Today's announcement of the purchase comes after three years of lobbying led by Greens leader Bob Brown.
Tasmanian Premier Paul Lennon, announcing the deal today, said the $2.21 million purchase would not have been possible without Mr Smith's financial support.
"If Dick Smith hadn't put his $2 million on the table we wouldn't be standing here, it's as simple as that," Mr Lennon said.
The land was originally earmarked by landowners Rob and David Vernon for logging by timber giant Gunns Limited, with a deal to harvest 30,000 tonnes of woodchip and 5000 tonnes of sawlogs from the 142-hectare site.
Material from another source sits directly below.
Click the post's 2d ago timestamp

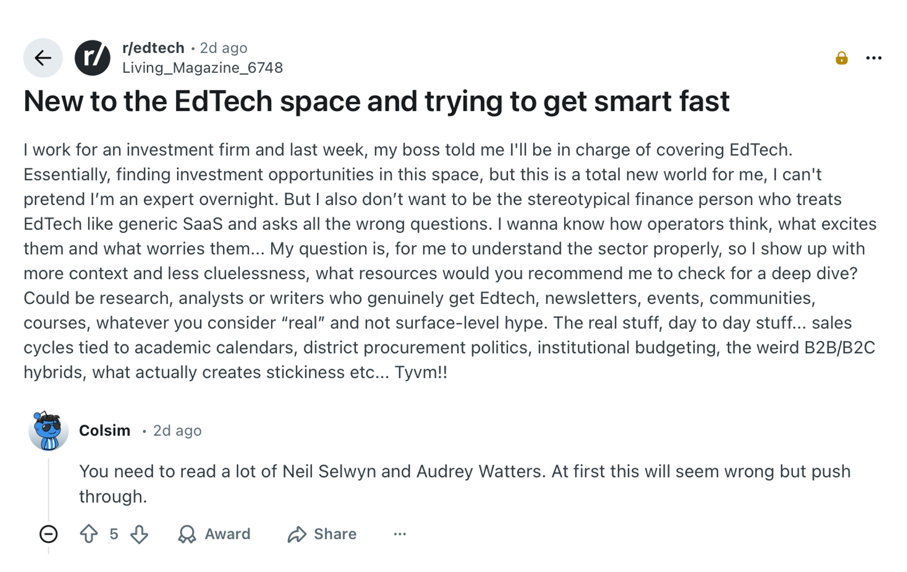tap(224, 48)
Recherche Bay, the coastline where French explorer Bruni d'Entrecasteaux anchored in 1792 and 1793, has been described by archaeologists as one of the nation's greatest cultural heritage sites.
The French expedition made friendly contact with local Aborigines, recording observations and more than 80 words.
It carried out the first scientific experiment on Australian soil, proving Earth's magnetic fields became stronger closer to the poles.
The bay also yielded the first recorded fossil in Australia.
Evidence of a garden and a 20-metre stone wall discovered in 2003 are the only identified relics of European exploration of Tasmania in the period prior to European settlement.
Eminent archaeologist John Mulvaney said after the discovery that logging Recherche Bay "would represent vandalism of significant Australian cultural heritage".
Mr Lennon's support cements a backflip for the government, which until last week had refused to intervene and had given permission for the construction last year of a logging road through the adjacent Southport Lagoon.
It will now have to rehabilitate that road.
The premier denied the move was planned to win Green votes, despite the looming state election.
"I'm here today to focus on the positives. We have saved this site and a lot of these decisions were made some time back. I don't look backward, I look forward," he said.
Tasmanian Land Conservancy (TLC), which will manage the land, estimates the entire project will cost $2.5 million.
Mr Smith's $2 million pledge comprises a $100,000 donation and a $1.9 million loan.
TLC executive officer Nathan Males said the $100,000 would be used as a deposit.
"If we don't raise enough (to repay the loan) by the end of the year, Dick Smith has made an assurance that the property won't have to be resold and he will help us to find the money," Mr Males said.
The state government has given $680,000, which includes $210,000 towards the purchase, $80,000 in stamp duty, $84,000 in TLC administration costs and $300,000 for rehabilitation works at Southport Lagoon.
Mr Lennon said he had written to the federal government asking it to match the state's contribution.
Senator Brown also requested the federal government match community contributions, which totalled $238,000 in pledges so far.
He said his own $5000 donation was waiting "as soon as the contracts are signed".
"I've been waiting for this day for a long, long time," he said.
"I am totally delighted with the outcome and commit myself now to the big job ahead - to raise money to pay back Dick Smith's generosity."
Mr Smith was unavailable for comment today, but has previously described Recherche Bay as "an extraordinary area".
The businessman, who last year bought a million-dollar property in southern Tasmania, spent Christmas on his boat at Recherche Bay.